Uberti elaborated, stating that Sohu would be characterized by abundant memory capacity, and the impressive performance metric primarily stems from its remarkable throughput rather than a drastic cost difference. The chip has been designed to support large batch sizes, enhancing its capabilities. The founders also mentioned that the architecture for Sohu is largely fleshed out, featuring a tiled design that expedites development while minimizing complexity. The chip’s exclusive focus on one model type further simplifies the software stack, particularly the compiler.
Etched.ai’s customer base encompasses anyone seeking cost-effective utilization of ChatGPT. While the company continues to refine its business model, Uberti confirmed that it already had committed customer investments, although specific details were not disclosed.
The seed funding will primarily be allocated to building an initial team, commencing RTL front-end development, and initiating discussions with IP providers. Notably, Etched.ai has already secured the services of Mark Ross as the chief architect. Ross brings valuable expertise, having previously served as the CTO of Cypress in the early 2000s.
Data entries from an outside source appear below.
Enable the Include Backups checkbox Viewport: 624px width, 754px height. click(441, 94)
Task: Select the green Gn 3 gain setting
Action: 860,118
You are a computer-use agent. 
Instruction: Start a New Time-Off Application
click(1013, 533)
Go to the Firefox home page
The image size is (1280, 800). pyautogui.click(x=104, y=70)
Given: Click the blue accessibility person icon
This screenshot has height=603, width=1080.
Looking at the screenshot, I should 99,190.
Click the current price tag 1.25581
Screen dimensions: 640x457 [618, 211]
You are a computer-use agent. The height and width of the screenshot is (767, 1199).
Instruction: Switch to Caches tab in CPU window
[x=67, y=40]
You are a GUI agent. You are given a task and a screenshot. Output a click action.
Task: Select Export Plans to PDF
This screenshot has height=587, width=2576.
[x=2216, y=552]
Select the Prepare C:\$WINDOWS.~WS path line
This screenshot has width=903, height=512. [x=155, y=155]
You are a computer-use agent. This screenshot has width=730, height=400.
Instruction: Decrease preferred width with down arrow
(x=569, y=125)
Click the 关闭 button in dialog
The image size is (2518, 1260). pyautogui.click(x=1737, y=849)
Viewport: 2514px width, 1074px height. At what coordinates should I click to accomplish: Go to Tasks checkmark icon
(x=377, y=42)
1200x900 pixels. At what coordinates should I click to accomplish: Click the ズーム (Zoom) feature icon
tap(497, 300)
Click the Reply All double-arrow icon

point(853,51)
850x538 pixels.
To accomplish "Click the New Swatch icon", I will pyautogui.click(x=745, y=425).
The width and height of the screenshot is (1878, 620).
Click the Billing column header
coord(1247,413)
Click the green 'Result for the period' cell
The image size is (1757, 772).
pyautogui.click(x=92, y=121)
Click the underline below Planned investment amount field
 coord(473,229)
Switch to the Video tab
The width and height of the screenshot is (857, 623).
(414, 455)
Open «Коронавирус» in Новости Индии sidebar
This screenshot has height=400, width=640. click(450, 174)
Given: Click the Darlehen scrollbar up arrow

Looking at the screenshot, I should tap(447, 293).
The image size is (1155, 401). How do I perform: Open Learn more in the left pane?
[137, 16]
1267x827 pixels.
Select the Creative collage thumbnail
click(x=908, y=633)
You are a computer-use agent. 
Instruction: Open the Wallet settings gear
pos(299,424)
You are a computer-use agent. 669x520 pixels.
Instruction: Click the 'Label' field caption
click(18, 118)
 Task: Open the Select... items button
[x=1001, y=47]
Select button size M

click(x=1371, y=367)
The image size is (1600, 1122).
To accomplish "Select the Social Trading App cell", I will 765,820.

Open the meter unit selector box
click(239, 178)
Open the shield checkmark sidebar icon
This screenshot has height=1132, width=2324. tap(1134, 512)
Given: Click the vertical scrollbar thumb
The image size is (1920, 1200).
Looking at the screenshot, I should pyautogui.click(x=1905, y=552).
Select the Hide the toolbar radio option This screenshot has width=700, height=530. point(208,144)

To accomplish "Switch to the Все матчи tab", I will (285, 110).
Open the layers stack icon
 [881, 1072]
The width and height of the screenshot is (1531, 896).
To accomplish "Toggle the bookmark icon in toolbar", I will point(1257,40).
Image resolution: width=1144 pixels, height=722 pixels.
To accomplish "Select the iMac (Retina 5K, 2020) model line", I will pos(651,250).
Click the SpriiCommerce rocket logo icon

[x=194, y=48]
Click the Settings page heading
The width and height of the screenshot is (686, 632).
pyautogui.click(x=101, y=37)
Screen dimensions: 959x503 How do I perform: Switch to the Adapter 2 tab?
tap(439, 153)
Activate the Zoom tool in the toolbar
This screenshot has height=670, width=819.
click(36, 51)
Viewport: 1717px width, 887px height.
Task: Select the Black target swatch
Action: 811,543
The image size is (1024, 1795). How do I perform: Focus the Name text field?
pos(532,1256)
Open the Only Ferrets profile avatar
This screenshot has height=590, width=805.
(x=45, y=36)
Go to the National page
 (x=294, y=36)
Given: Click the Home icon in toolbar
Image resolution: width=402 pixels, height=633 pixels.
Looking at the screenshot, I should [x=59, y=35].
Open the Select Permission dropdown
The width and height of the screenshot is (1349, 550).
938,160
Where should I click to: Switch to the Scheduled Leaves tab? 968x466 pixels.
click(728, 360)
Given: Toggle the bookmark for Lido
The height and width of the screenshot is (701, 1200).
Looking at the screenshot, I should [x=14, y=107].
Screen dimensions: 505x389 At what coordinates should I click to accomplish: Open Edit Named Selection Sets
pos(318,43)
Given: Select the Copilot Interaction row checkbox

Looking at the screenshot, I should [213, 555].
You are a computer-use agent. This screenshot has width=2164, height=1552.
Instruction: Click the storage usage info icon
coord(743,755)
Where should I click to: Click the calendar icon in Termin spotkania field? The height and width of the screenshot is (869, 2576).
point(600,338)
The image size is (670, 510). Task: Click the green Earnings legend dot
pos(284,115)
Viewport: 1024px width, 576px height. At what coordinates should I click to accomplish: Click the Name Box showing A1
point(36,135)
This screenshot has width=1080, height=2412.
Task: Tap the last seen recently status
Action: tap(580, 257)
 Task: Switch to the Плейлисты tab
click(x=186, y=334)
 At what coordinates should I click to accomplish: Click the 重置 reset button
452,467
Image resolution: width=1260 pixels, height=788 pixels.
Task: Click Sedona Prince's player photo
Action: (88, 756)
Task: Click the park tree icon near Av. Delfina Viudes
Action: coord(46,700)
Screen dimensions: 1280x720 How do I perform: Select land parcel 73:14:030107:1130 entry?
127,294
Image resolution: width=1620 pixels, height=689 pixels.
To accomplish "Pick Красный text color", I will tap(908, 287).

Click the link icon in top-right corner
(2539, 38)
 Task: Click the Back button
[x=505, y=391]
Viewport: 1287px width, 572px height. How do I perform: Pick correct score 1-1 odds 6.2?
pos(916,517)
Looking ahead, Etched.ai aims to pursue a Series A funding round, anticipated to commence early next year. While many investors approach the endeavor with skepticism, given the youthful status of the founders, Zhu noted that a significant portion of investors remains impressed and excited by their visionary pitch and the potential impact they can achieve.
Etched.ai is steadfastly committed to making the Sohu chip available to the market by 2024, revolutionizing the realm of AI acceleration and LLM inference.
Conclusion:
Etched.ai’s successful seed round funding and its focus on developing a specialized LLM accelerator chip, Sohu, signify a growing recognition of the demand for more efficient inference architectures. By betting on a single architecture and targeting the evolving landscape of language models, Etched.ai aims to differentiate itself from existing players. The impressive performance metrics projected for Sohu, along with committed customer investments, demonstrate promising market potential.
However, the skepticism from some investors highlights the challenges associated with youthful founders venturing into the competitive semiconductor industry. Nevertheless, if Etched.ai can deliver on its promises, its Sohu chip could disrupt the market by providing cost-effective and high-performance solutions for LLM acceleration.